By Jonathan Nelson
The House Public Health Committee of the Texas Legislature held a hearing this week focused on addressing health care access for communities along the Texas-Mexico border. TAFP’s Family Physician of the Year, Adrian Billings, MD, PhD, made the drive from his home in Alpine to Austin to provide his perspective on the great need for primary care investment in rural Texas.
“My work, although rewarding in so many ways, has been both exhausting and challenging because of the incredible need for care in my communities,” Billings told the committee. “Rural health care organizations such as critical access hospitals and rural clinics are like small football teams. We have very few, if any, additional staff on reserve sitting on the bench for relief. For example, our Alpine clinic today does not have a provider because I am here testifying.”
As the chief medical officer for Preventative Care Health Services, a federally qualified health center with clinics in Alpine, Marfa, and Presidio, Billings described how the COVID-19 pandemic has exacerbated the workforce shortage the Big Bend region has always faced. Since February, five family physicians, a family nurse practitioner, and a physician assistant have left the area, along with one of two sonogram technicians, and several nurses.
“This loss of nurses has been significant and most acute in our labor and delivery unit at the hospital,” Billings said, referring to Big Bend Regional Medical Center. “On July 5th, our hospital had to close the only labor and delivery unit between El Paso and Del Rio, which are over 400 miles apart, due to the shortage of labor and delivery nurses. From July to September, our labor and delivery unit was only able to be open Monday morning through Thursday morning. During the time of diversion, pregnant women in labor had to be diverted or transferred to the next available labor and delivery units in Fort Stockton or even further to El Paso and Midland-Odessa. Those women whose labor was too far advanced for transport had to be delivered in the emergency room without labor-and-delivery-trained nurses.”
That diversion increased the possibility of poor maternal and neonatal outcomes because of the time spent in transport, but it also put everyone else in the region in jeopardy. While the area's only ambulance was in use transporting a woman in labor to an adequately staffed labor and delivery unit, any patient in the area experiencing a health emergency had no access to medical transport.
Born and raised on the border and having completed multiple rural rotations as a medical student and resident in training, Billings believes recruiting potential physicians and other health care providers from rural areas and training them in rural practice settings is key to building the primary care workforce rural communities need. Before the committee, he proposed the creation of a Texas Center for Rural Health Care Workforce based on a similar program in Illinois, the Rural Medical Education Program at the National Center for Rural Health Professions at the University of Illinois Health Sciences Campus at Rockford. That program has been funded by the Illinois State Legislature since 1992.

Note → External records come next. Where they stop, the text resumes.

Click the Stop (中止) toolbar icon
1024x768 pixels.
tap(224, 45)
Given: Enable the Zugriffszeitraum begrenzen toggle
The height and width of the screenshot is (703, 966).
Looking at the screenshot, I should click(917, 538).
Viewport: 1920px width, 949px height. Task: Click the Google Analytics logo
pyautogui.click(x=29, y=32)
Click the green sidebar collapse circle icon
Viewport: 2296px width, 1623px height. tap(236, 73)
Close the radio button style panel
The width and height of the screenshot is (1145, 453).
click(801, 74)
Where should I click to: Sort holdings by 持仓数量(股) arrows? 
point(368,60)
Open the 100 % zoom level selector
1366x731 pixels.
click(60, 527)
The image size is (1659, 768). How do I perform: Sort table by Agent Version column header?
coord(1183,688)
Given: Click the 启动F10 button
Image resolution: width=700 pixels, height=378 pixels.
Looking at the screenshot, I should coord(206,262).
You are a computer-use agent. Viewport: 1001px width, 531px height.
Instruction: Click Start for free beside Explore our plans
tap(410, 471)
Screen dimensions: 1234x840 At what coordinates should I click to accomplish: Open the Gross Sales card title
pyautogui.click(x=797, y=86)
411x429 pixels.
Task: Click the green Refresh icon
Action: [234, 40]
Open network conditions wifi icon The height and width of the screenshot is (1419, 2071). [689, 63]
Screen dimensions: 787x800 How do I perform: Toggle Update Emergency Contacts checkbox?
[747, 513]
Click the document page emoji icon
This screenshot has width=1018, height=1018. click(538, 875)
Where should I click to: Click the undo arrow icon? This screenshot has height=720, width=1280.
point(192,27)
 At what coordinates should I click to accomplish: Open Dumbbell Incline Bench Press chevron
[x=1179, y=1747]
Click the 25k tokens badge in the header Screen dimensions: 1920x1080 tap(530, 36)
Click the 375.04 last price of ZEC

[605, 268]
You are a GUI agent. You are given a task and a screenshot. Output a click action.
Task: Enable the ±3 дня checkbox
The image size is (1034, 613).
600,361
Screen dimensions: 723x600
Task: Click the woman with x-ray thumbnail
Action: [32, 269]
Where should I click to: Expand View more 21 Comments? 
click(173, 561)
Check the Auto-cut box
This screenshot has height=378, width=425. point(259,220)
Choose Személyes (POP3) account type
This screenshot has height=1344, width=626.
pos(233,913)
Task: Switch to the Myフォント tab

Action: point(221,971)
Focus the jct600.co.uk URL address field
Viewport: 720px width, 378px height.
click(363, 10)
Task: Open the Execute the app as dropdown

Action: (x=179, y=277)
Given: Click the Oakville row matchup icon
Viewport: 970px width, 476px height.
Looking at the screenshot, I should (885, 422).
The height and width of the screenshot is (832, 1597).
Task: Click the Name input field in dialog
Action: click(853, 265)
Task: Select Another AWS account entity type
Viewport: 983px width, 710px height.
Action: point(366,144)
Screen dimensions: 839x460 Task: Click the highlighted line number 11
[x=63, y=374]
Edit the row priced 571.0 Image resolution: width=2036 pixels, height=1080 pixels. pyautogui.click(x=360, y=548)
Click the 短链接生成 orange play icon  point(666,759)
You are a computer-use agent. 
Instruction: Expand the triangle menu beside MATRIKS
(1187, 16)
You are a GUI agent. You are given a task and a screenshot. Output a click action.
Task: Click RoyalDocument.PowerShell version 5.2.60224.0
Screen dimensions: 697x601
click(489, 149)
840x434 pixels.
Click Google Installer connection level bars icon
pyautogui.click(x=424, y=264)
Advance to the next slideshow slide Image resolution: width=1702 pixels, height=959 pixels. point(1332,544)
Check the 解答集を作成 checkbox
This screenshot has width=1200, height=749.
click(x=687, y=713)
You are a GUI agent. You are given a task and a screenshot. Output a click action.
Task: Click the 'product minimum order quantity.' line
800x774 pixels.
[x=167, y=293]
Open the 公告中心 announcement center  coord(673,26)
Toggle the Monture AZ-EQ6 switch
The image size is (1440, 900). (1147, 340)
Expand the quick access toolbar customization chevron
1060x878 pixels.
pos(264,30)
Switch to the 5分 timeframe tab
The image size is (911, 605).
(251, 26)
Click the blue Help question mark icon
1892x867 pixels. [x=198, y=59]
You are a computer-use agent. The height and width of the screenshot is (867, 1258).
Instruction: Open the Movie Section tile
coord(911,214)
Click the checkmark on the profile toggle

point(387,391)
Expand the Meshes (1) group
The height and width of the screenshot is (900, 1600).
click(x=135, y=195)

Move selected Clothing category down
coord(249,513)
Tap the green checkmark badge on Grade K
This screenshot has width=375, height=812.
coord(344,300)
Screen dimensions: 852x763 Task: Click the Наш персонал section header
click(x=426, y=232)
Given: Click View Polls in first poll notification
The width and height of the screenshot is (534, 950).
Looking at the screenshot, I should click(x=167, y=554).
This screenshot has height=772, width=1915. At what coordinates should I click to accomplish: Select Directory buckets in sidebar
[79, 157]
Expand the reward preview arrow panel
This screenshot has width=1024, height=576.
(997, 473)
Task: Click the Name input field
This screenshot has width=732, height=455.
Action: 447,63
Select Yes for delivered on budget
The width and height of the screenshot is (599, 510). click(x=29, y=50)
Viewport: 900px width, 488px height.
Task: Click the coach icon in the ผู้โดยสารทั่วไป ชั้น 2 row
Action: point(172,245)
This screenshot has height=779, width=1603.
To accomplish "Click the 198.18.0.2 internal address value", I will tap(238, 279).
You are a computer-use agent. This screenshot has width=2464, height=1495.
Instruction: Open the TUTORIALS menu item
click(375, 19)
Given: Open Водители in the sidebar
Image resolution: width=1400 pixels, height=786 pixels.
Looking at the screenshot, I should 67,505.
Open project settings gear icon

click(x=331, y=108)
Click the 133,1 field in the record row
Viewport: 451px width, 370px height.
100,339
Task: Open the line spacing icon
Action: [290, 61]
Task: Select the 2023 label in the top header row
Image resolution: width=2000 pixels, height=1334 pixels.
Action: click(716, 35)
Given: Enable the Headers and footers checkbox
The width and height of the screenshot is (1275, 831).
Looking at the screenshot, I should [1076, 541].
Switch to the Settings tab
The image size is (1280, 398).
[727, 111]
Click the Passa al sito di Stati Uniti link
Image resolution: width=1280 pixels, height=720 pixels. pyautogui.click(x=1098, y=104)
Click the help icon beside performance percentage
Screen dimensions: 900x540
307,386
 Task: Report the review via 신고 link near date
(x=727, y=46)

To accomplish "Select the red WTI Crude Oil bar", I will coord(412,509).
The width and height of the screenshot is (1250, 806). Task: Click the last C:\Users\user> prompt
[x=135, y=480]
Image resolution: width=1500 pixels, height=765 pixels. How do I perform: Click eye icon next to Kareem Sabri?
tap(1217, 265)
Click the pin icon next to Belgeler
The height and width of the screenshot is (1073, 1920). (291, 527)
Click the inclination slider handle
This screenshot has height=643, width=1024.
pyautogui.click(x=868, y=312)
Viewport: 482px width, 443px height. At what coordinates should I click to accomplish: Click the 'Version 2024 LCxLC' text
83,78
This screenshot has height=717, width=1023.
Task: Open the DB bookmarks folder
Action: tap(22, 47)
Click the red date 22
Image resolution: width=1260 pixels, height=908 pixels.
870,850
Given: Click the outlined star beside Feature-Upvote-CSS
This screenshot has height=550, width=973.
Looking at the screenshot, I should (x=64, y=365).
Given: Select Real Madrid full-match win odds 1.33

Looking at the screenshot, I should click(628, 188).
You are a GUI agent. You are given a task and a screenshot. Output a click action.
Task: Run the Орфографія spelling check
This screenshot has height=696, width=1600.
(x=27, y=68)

“I firmly believe from my own experiences as a medical student rotating in Alpine and other rural Texas communities as a medical student and resident physician that we need to enable more rural students or students interested in rural practice to spend significant periods of their training in vulnerable communities like Alpine, Marfa, and Presidio so they can graduate and return to serve these communities,” Billings said.
Committee member Rep. Nicole Collier, D-Fort Worth, asked Billings what changes could be made to encourage health care providers along the border and in other rural communities to remain in practice. “If we gave more pay, do you think that’s going to offset the location?” she asked.
It’s more than the pay, Billings responded. It’s providing the resources.
“It’s really about robustly building the rural health care team.… Having a hospital that is able to manage the majority of what walks in the door and to not have to worry about the sonogram technician being gone and not being able to do an emergent or urgent sonogram, and practicing in the dark, the ambiguity that rural medicine can be. That is an incredible stress as a physician that I experience almost on a daily basis. That has been a large reason for many of these physicians and health care providers that have left the area, just the challenge of providing the standard of care in an under-resourced setting.
“My colleagues and me, we deserve more, we deserve better. More importantly, our patients deserve better. And that is not going to happen without commitment from government entities to bolster the rural health care team and rural health care resources. It will only get worse if nothing is done.”